Notwithstanding the marked decline in religious observation, the overt invocation of the devil’s image with rock’n’roll can still have a significant effect.  Whether Rich Davies And The Devil’s Union are playing the devil’s music is moot; what is clear is there is little sunshine and insipid pop happiness to be found on the band’s eponymous debut album. This is an intense record, equal parts sparse and brutal, blessed with a thick atmosphere replete with confronting imagery. 

Superficially, I Died In The Morning Sun takes its cues from Nick Cave And The Bad Seeds; on a deeper level it’s heir to a southern American blues tradition.
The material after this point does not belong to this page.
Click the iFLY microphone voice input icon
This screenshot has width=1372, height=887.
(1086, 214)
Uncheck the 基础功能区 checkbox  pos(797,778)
Buy Me A Pony is down and dirty in the gutter, A Blood Red Waltz revels in its gypsy-like take on death and all its perversely intriguing tentacles while the light touch of Heavy Red defies the song’s heavy lyrical content.
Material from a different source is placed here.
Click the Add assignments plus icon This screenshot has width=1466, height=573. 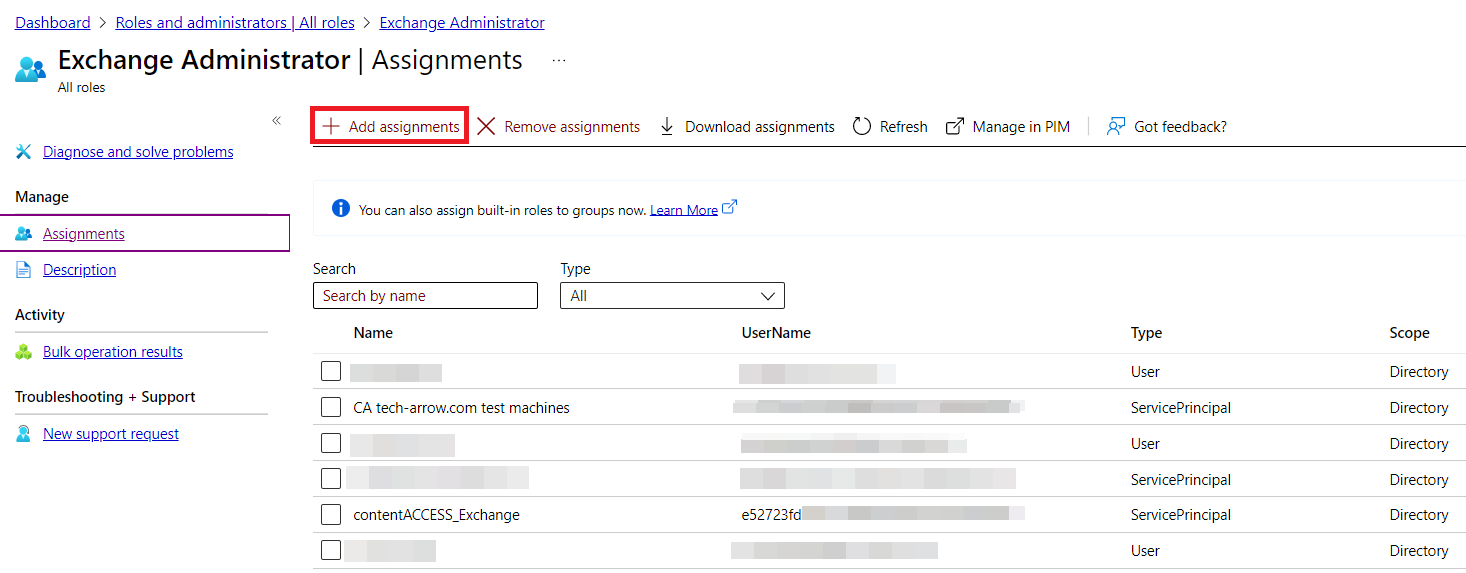point(331,127)
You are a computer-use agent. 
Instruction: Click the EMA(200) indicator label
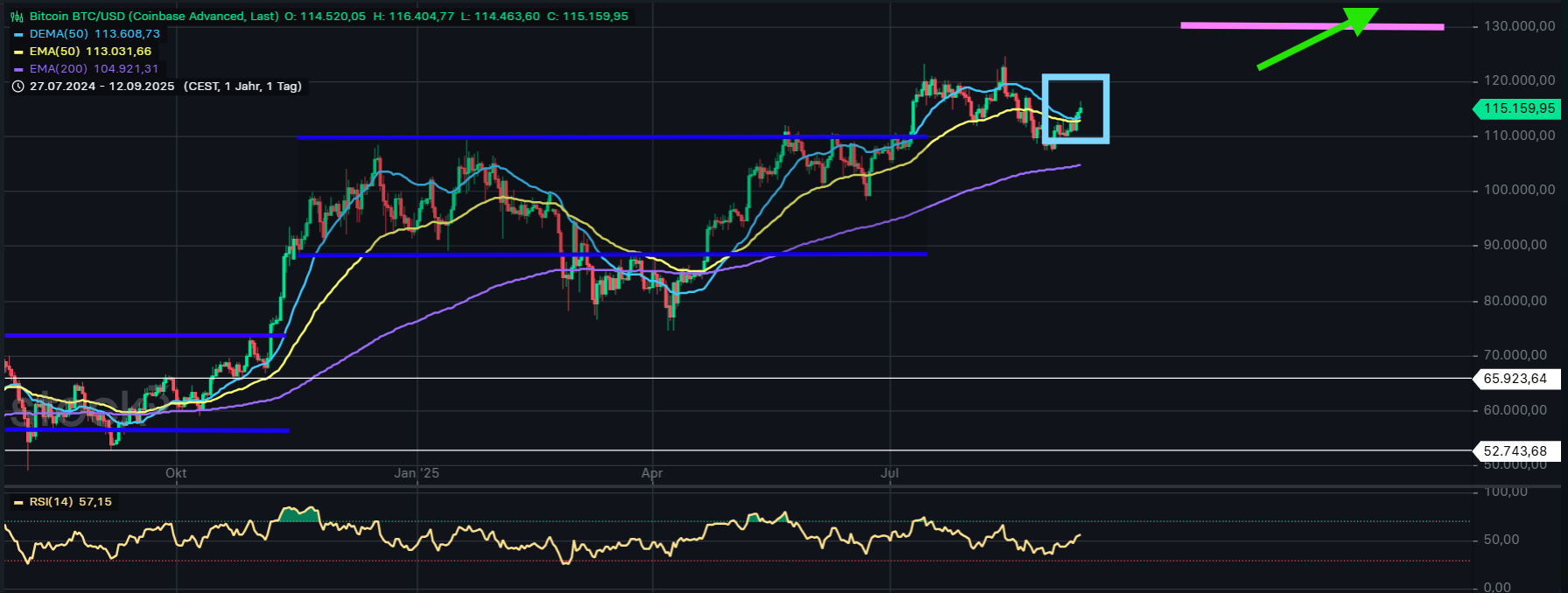click(58, 69)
The classic bar room feel of God Hates The Westboro Baptist Church takes aim at certain denominations’ mutation of biblical verse to denounce anything and everything as the work of the devil; Christian Image is the companion piece, its focus the self-proclaimed Christian with a litany of human failings. 

Religious discourse is a complex beast, used and abused in the name of vested interests and skewed visions for centuries.  Rich Davies And The Devil’s Union have found something where others fear to tread.